Sometimes a telescope has to rely on visible phenomena in space to reveal things about phenomena that are invisible. When that happens, it helps to have the light of a massive exploding star on your side.

There is no light anywhere that could show us dark matter or dark energy. They are called “dark” for a reason. Because NASA researchers won’t let invisibility get them down, the space agency’s upcoming Nancy Grace Roman Space Telescope, launching in 2025, will be using light from the star corpses otherwise known as supernovas to figure out how dark matter is scattered everywhere and how dark energy is making the already vast expanse of the universe expand faster and faster.

With an enormous field of view in which it can observe supernovas, and because it is so hypersensitive and can see far into the infrared, it should be able to find thousands of them. What Roman is going to be especially searching for are type 1a supernovas. These involve white dwarves, the exposed cores of dead stars, and are the brightest type of supernova. The white dwarf usually sucks material from its companion star until it gains so much mass that its instability causes it to explode. If they have a high enough mass together, two white dwarves that keep orbiting each other until they finally merge can also set off this kind of explosion.

“Type Ia supernovas are among the most important cosmological probes we have, but they’re hard to see when they’re far away,” said physicist Daniel Scolnic, who is one of the designers behind the supernova survey, in a press release. “We need extremely precise measurements and an incredibly stable instrument, which is exactly what Roman will provide.”

In the Milky Way, type 1a supernovas occur every 500 years.
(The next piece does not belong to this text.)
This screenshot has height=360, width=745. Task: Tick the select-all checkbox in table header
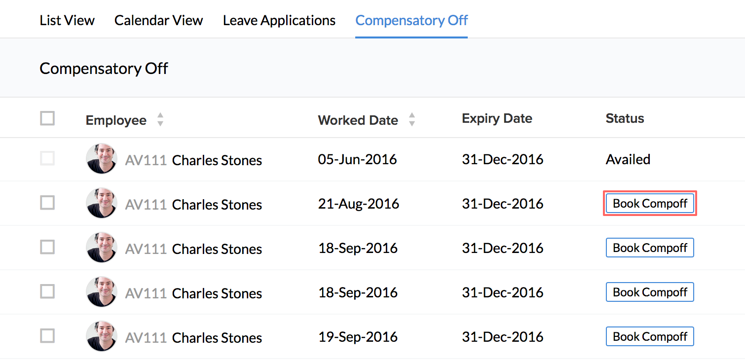47,119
Because the Roman telescope will be able to see far back enough in time to when the universe, which is now about 13.8 billion years old, was only 300 million years old, it might even detect some previously unknown supernovas. This light could help us figure out where all the dark matter is. Though invisible, dark matter still has mass, and mass can bend light (which normally follows a linear path) and warp spacetime. The warp surrounding even a faint supernova can magnify its light and possibly give away something about where all the dark matter clusters are.

Beyond dark matter is another question we are still in the shadows about, which is how fast the universe is expanding. This could finally give more insight into dark energy, which little is known about except that it has something to do with the expansion. Type 1a supernovas vomit out a certain amount of light as their stars go through violent death throes. How bright a supernova appears from Roman’s point of view will tell astronomers back on Earth how far away it is. Seeing how fast they seem to be moving away at different distances was how scientists initially found out the universe was expanding faster than ever.

Type Ia supernova

Some predictions of the expansion’s speed are based on the behavior of the early universe only 380,000 years after its emergence. Comparing these to predictions using measurements of the universe as it is now has been problematic, because each suggests the universe is expanding at a different rate. Seeing how far type 1a supernovas are from Earth, and how fast they are running away, could help indicate how fast expansion really is. Looking into what causes slight variations in Type Ia supernovas that Roman will see from up to billions of light years away could also start to demystify what is happening.

“Dark energy makes up the majority of the cosmos, but we don’t actually know what it is,” NASA JPL senior research scientist Jason Rhodes said in the same press release. “By narrowing down possible explanations, Roman could revolutionize our understanding of the universe—and dark energy is just one of the many topics the mission will explore!”